Why this matters beyond one monk
The appeal of Eilmer's story has always come from its combination of technical audacity and fragmentary documentation. Here was a monk who, according to a later chronicler, built wings and briefly achieved controlled glide before a hard landing ended the experiment. Historians naturally want to know when that happened, not only to understand Eilmer himself but to place the act within the broader intellectual climate of medieval Europe.
Aitcheson's argument is a reminder that chronology in premodern history often depends on tiny interpretive choices. A single phrase, a remembered celestial event, or an ambiguous descriptor like "advanced in years" can lock in an entire narrative for generations. Re-reading those pieces does not merely change a date on a timeline. It changes the way later readers imagine technological ambition, memory, and observation in the medieval world.
The comet question also highlights how differently people in the 11th century encountered the sky. A brilliant comet would have been an overwhelming public event, visible across communities and interpreted through religious, political, and personal frameworks. Eilmer's remembered terror at the 1066 comet helps make that clear. Whether he believed it was the same object he had once seen before matters historically, but so does the fact that the sighting itself was memorable enough to anchor a lifetime.
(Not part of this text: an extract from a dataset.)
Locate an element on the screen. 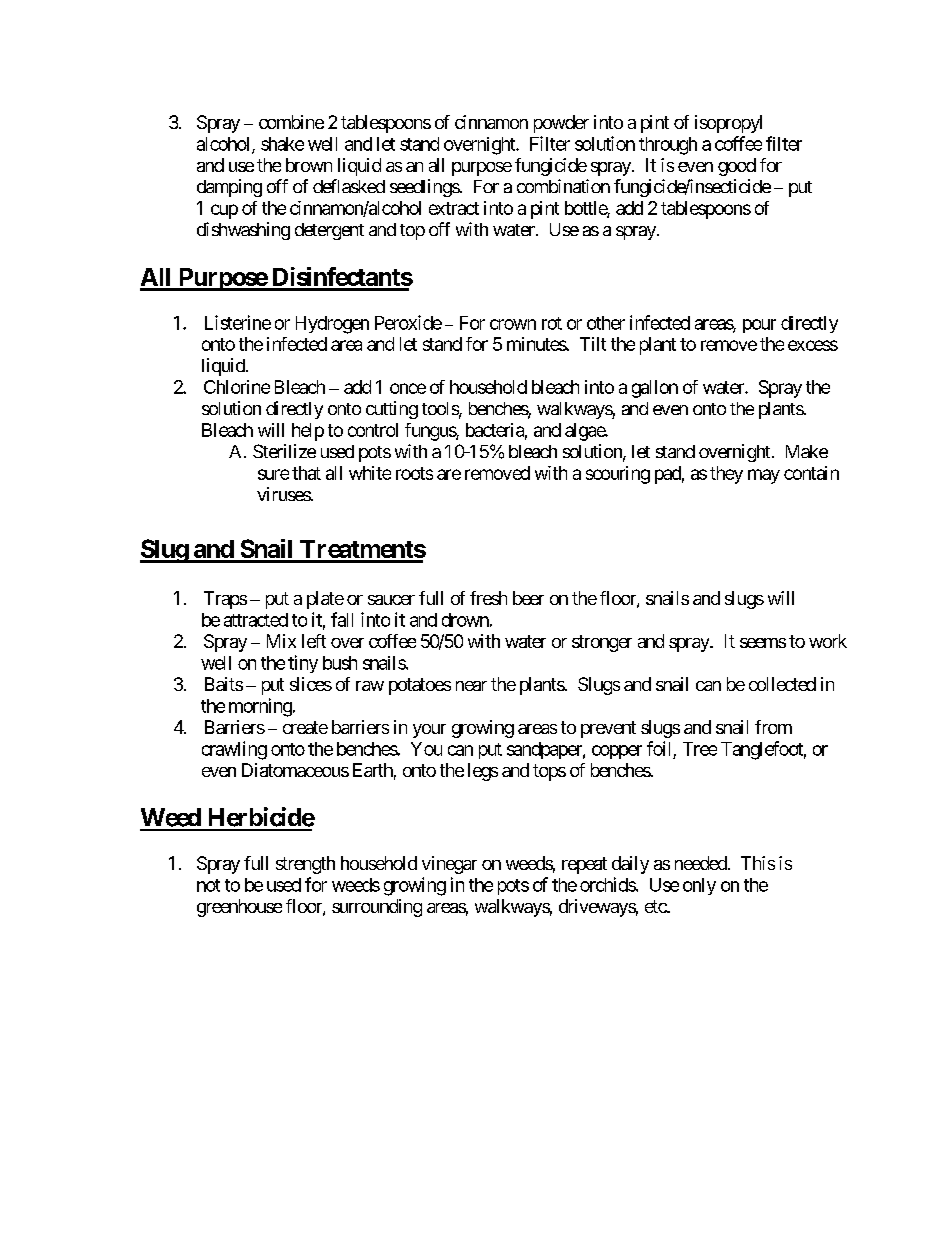  sure is located at coordinates (273, 474).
A better history through narrower claims
The strength of the new argument is not that it delivers absolute certainty. It is that it narrows the claim and challenges an inherited assumption. Rather than treating the 989 interpretation as settled, it reopens the evidentiary file and shows that a later birth year is entirely plausible. That is often how good historical revision works: not by replacing myth with another myth, but by restoring uncertainty where certainty had become too convenient.
- William of Malmesbury recorded Eilmer's gliding attempt and his comet remark.
- Many historians linked the remark to Halley's 989 appearance.
- James Aitcheson argues Eilmer may instead have seen the comet of 1018.
- If so, Eilmer's age and the likely date of his flight shift forward by decades.